German insurance company Barmenia awarded a €100 million mandate to Schroders Capital last month. Schroders will deploy most of the capital in co-investments alongside impact funds managed by Schroders and the firm’s impact investing subsidiary, BlueOrchard.

Blue Earth is investing mandates totalling $210 million from a German family office and a Swiss foundation for social impact funds in emerging markets. This is part of the firm’s wider strategy to expand its mandates business under new chief executive Stephen Marquardt.

NN Group, a Dutch pensions and insurance provider, recently committed €500 million to CBRE to develop low-carbon affordable housing.
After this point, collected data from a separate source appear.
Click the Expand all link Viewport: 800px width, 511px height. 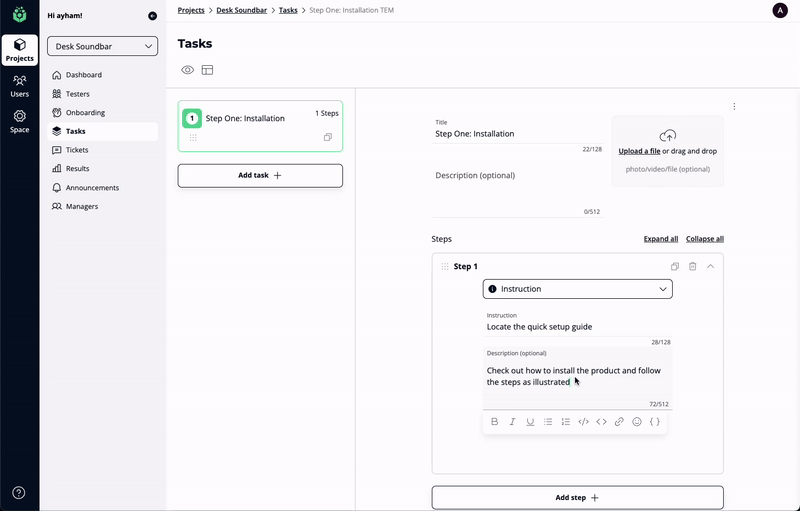click(x=660, y=239)
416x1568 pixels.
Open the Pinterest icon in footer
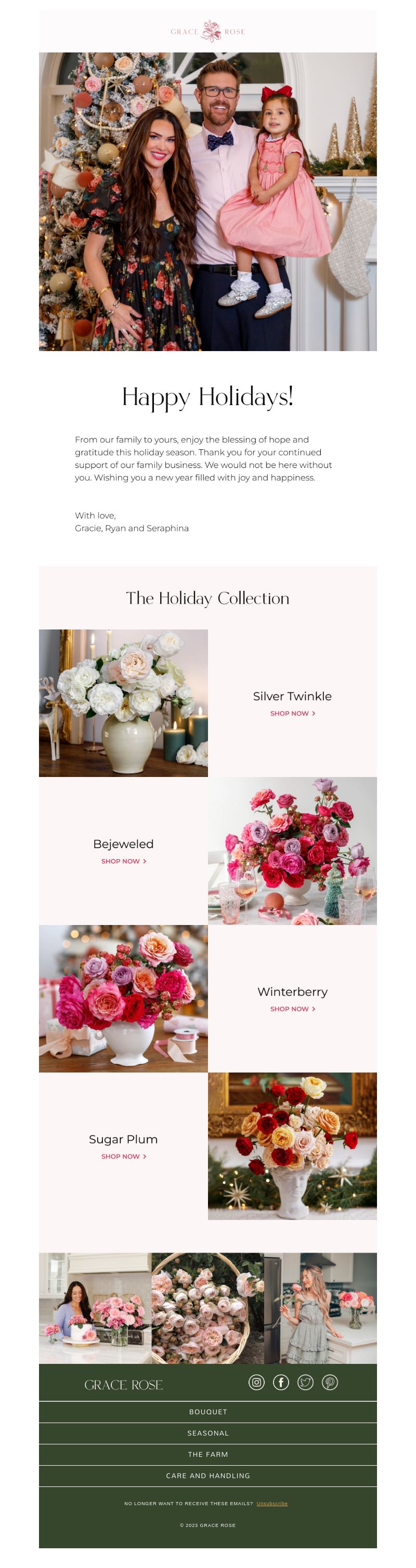click(x=330, y=1383)
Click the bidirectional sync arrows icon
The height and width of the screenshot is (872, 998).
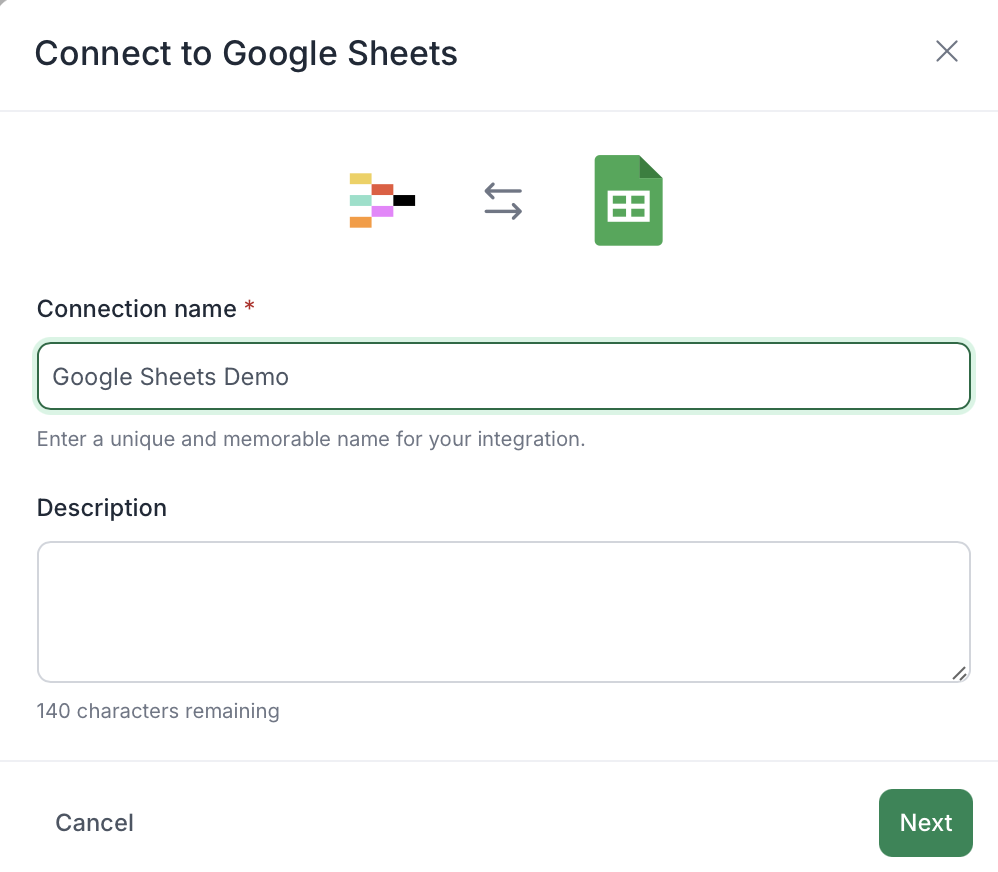point(503,201)
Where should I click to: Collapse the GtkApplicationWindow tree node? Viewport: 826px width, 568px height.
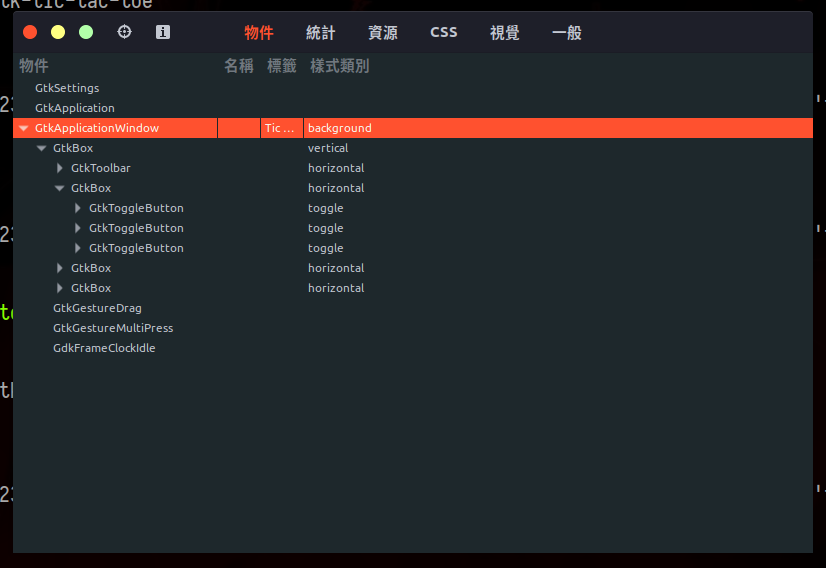tap(24, 128)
Some of these mandates are to co-invest alongside the fund manager or investment adviser’s own funds on a deal-by-deal basis – as Schroders will do with most of Barmenia’s capital. Others are to invest in third-party funds sourced by the investment adviser, as Blue Earth is doing with the capital from a German family office and a Swiss foundation. Still others are ‘funds-of-one’: when the manager develops and manages direct investments, as in the case of NN’s allocation to CBRE and Pensioenfonds Detailhandel’s mandate with Symbiotics.

Growing demand

Symbiotics, for example, is seeing increased demand for bespoke impact mandates as more and more institutional investors create large allocations to impact, the firm’s head of operations and marketing, Willem Redert, tells New Private Markets. The firm creates funds-of-one for clients with more than €100 million to provide credit in emerging markets. These funds are structured like typical pooled private debt funds in terms of management fees and carried interest, a source familiar with the firm told New Private Markets.

“Within the impact investing opportunity set, we think the biggest growth area is in co-investments. We’re very active in working with GPs to source co-investments,” says Edward Powers, managing director at private markets firm HarbourVest. “Some LPs might want to invest in new entrants and emerging managers, while others may choose to invest with established managers who create impact strategies.”

“If you have €100 million to invest in impact, I would recommend you set up a mandate rather than invest in a fund, because that can give you the diversification and we can have a conversation about what impact you want to create,” says Symbiotics’ Redert.

“The challenge is the capacity of firms like ours to keep up with the demand from investors and generate high-quality deal pipelines.”

Meeting target allocations

LPs already struggle to meet their impact target allocations. A recent LP survey by HarbourVest found, on average, a 9 percentage point gap between LPs’ target and actual allocations to sustainable and impact investing strategies. And this gap is likely to grow amid rising investor demand: 72 percent of global LPs planned to increase their exposures to sustainability and impact investments in the next two years, HarbourVest’s survey found.

Impact mandates share many of the advantages that generalist private equity investment consultants provide – an investor can delegate the burden of sourcing multiple investment opportunities to meet the target allocation and conducting due diligence to one fund manager that has more experience in the impact market.

They can also provide diversified portfolio construction and access to global markets, including emerging and growth markets. These are particularly critical in impact investing, where market opportunities are predominantly with smaller, earlier-stage funds with emerging managers. Large institutional investors seek to make large commitments to large funds and experienced fund managers, as New Private Markets has previously reported.

Targeted impact

The other factor drawing investors to mandates is targeted impact. Direct investing and co-investing alongside funds on a deal-by-deal basis can allow investors to target narrower impact themes or opt out of investments that do not meet their investment or impact criteria.

“Certain investors are very focused on specific themes. When clients come to us, some will ask to align with specific themes,” Reid Smith, principal at investment consultant Mercer, tells New Private Markets. “Depending on what the theme is, it becomes more or less challenging to invest against that with high-quality managers. In education, affordable housing, agriculture, health and wellness, for example – the specific opportunities [funds] targeting those individual themes tend to have been more limited, historically.”

On the impact measurement side: “A co-investment allows an investor to see exactly what impact a company is creating, rather than just at the fund level. That is harder to get in other parts of the asset class [private equity],” HarbourVest’s Powers adds.